## Provided passage

■ ■ ■ ■

The Holiday e-card: a faster, simpler way of spreading and receiving holiday cheer without ever having to desert your laptop. All you have to do is open the email sent from your cousin, click on the link and watch as…Trojan begins to download onto your hard drive? Whatever happened to the dancing reindeer you were promised?
Unfortunately, e-cards are just one of many scams potential hackers like to turn to during the holidays. These phishing emails are sent under legitimate greeting card company names like Hallmark, making them exceedingly difficult to differentiate from safe emails. The other popular scam that is likely to pop up in your inbox is the fraudulent charity hidden among legitimate charity emails. The holiday season is the time of year charities receive over half of their total yearly contributions, many of those through email. Hiding phishing emails under the guise of charity is the perfect camouflage during the months of giving.
During the 2015 holiday season, the United States received around 12% of the world’s total number of phishing attacks. In December of that same year, the number of phishing sites increased from 44,575 sites to 65,885 sites because of the increase in online shopping.
Spotting a scam e-card or scam holiday charity email is not different from spotting any phishing email: look for spelling mistakes, look for unfamiliar senders, don’t open any attachments, double check with family and friends that an e-card was actually sent, search to see if the charity in question is legitimate (multiple websites, such as this one here, exist for that exact purpose). For e-cards, there may be a card number in the email that you can look up on the main e-card website that will let you view the card without clicking on any links.

■ ■ ■ ■

## Work instructions
A. According to the passage on holiday phishing scams, what share of the world's phishing attacks did the United States receive during the 2015 holiday season?
B. Do these statements agree with the passage on holiday phishing scams? (i) Charities receive over half of their yearly contributions during the holiday season. (ii) The number of phishing sites fell in December 2015. (iii) Scam e-cards can be sent under the names of real greeting card companies.
C. Retype the part of the holiday phishing passage starting at "The Holiday e-card: a" and ending at "you were promised?".

## Items listed in a dataset
■ ■ ■ ■

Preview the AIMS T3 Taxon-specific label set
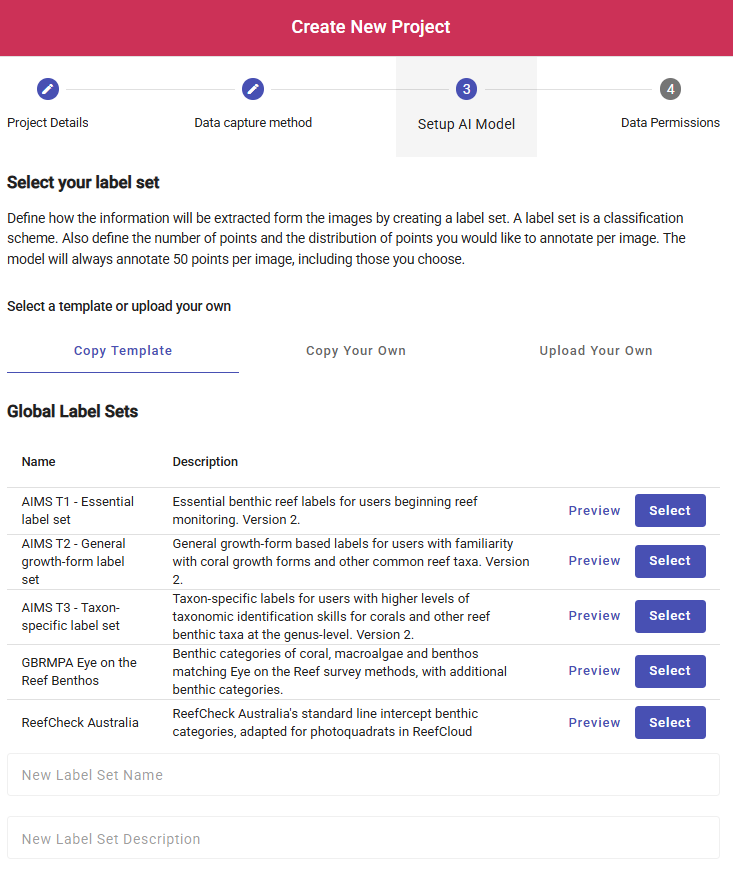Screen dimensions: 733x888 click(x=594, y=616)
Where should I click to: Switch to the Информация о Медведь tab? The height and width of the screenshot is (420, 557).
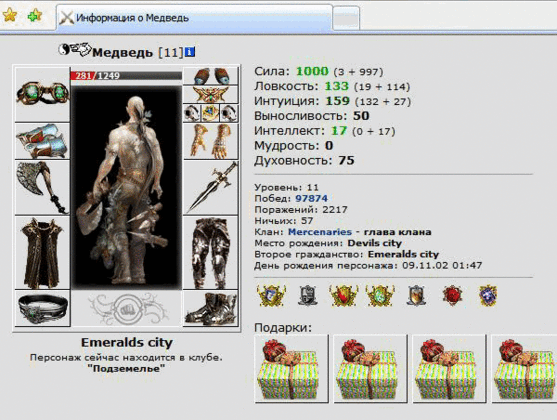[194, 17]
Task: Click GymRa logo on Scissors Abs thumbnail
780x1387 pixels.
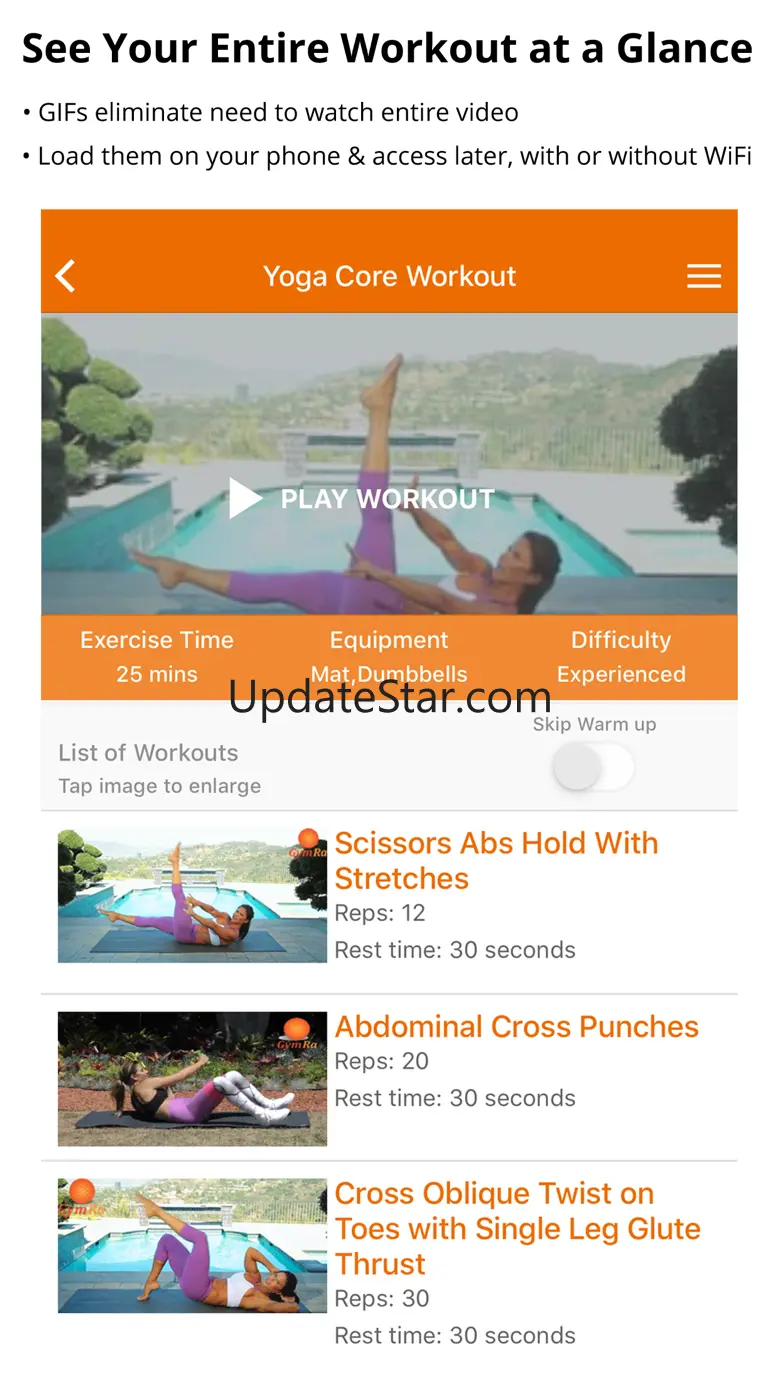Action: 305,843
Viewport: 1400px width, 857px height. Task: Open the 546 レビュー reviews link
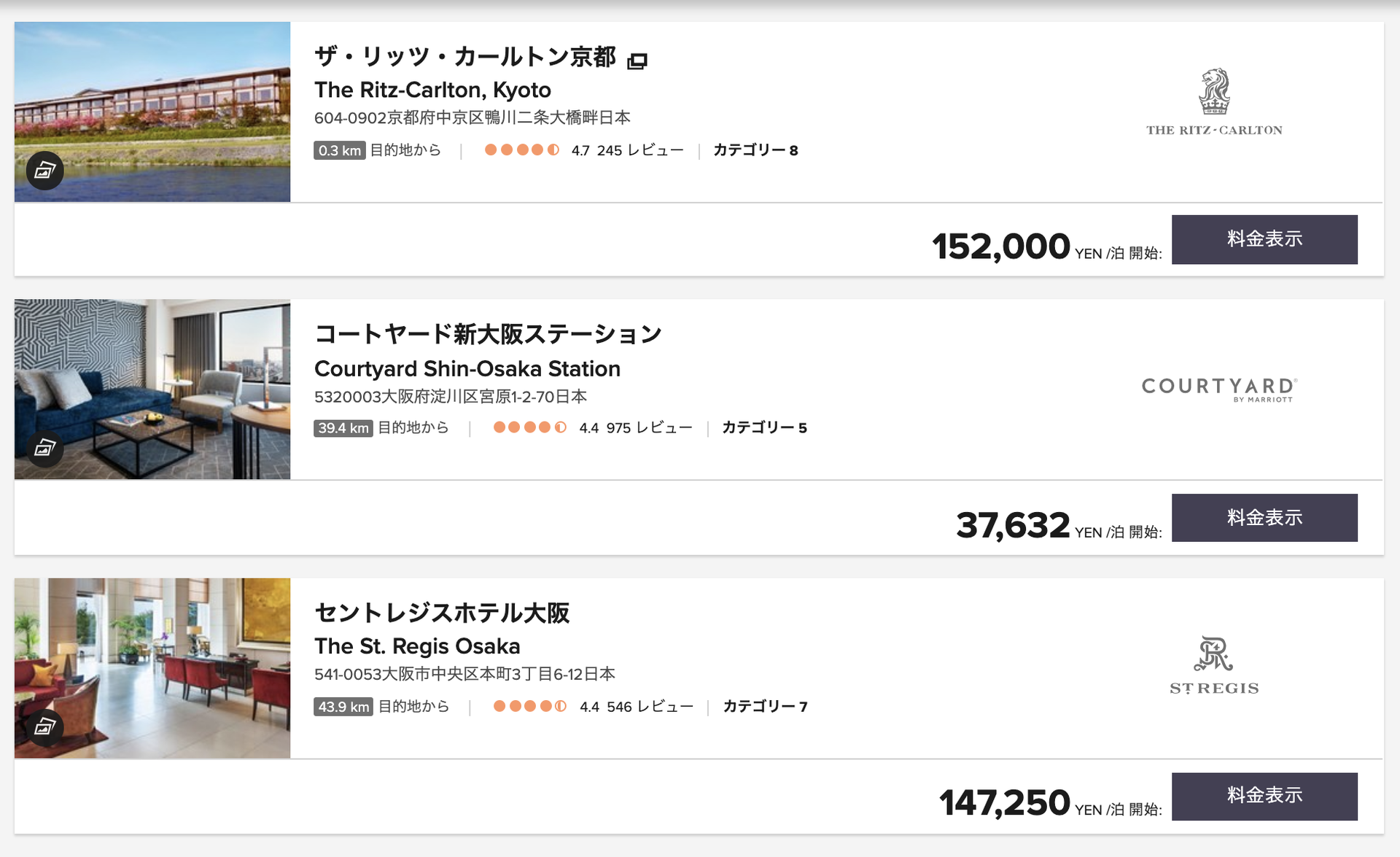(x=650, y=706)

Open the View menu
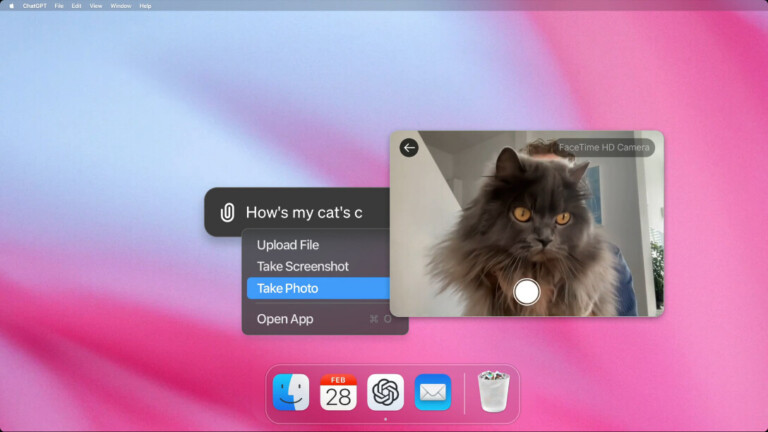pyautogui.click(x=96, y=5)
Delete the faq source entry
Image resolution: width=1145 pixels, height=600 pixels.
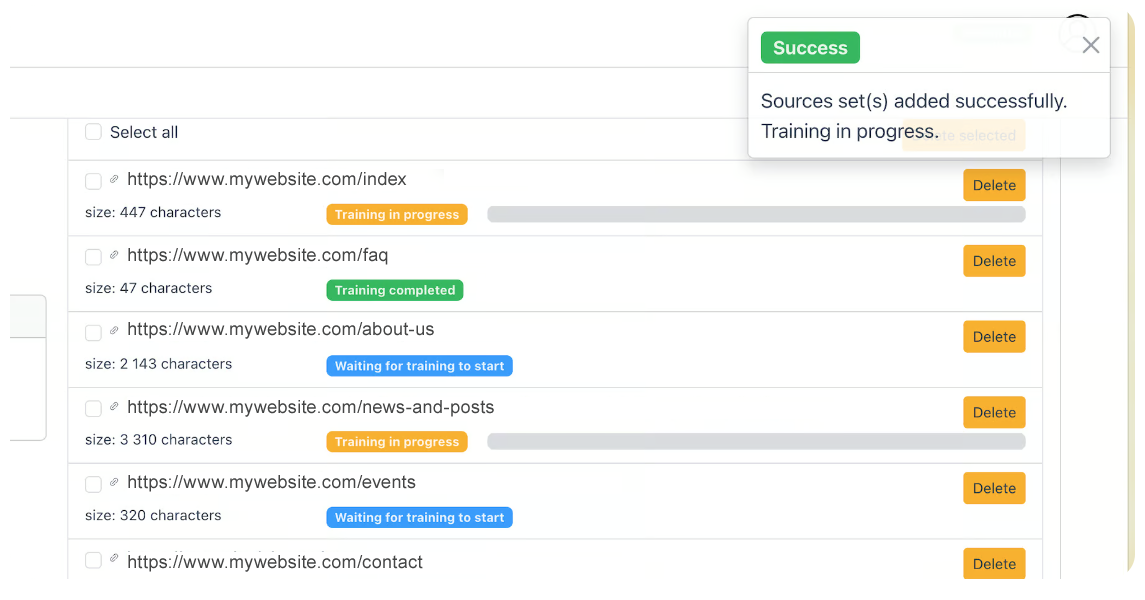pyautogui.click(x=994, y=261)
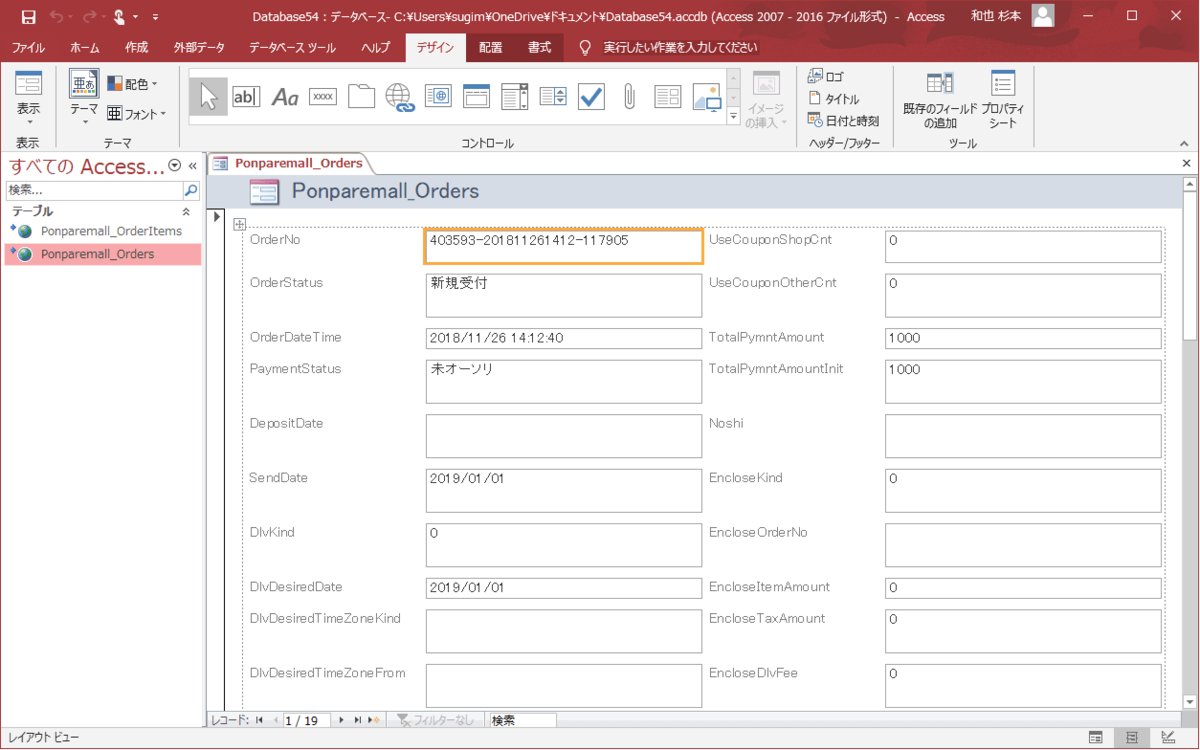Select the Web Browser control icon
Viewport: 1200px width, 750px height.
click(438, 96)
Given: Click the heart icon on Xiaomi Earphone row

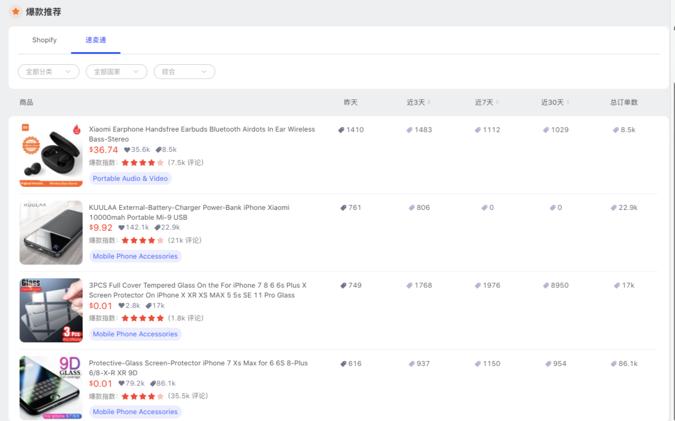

■ ■ ■ ■

## Solutions to the problems
A. Around 12% of the world's total number of phishing attacks.

B.
(i) Yes: "The holiday season is the time of year charities receive over half of their total yearly contributions"
(ii) No: "the number of phishing sites increased from 44,575 sites to 65,885 sites"
(iii) Yes: "These phishing emails are sent under legitimate greeting card company names like Hallmark"

C.
The Holiday e-card: a faster, simpler way of spreading and receiving holiday cheer without ever having to desert your laptop. All you have to do is open the email sent from your cousin, click on the link and watch as…Trojan begins to download onto your hard drive? Whatever happened to the dancing reindeer you were promised?